Output the data in full. Keep every entry exactly as written.

**Collected data entries:**
○ ○ ○
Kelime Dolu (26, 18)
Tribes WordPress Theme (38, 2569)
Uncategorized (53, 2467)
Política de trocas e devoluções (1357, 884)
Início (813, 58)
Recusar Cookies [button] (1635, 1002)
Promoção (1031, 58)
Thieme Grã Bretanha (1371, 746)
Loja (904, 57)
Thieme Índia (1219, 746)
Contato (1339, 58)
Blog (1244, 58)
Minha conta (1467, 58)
○ ○ ○
**REPLY TO THE EXERCISE:**
Kelime Dolu (26, 18)
Tribes WordPress Theme (38, 2569)
Uncategorized (53, 2467)
Política de trocas e devoluções (1357, 884)
Início (813, 58)
Recusar Cookies [button] (1635, 1002)
Promoção (1031, 58)
Thieme Grã Bretanha (1371, 746)
Loja (904, 57)
Thieme Índia (1219, 746)
Contato (1339, 58)
Blog (1244, 58)
Minha conta (1467, 58)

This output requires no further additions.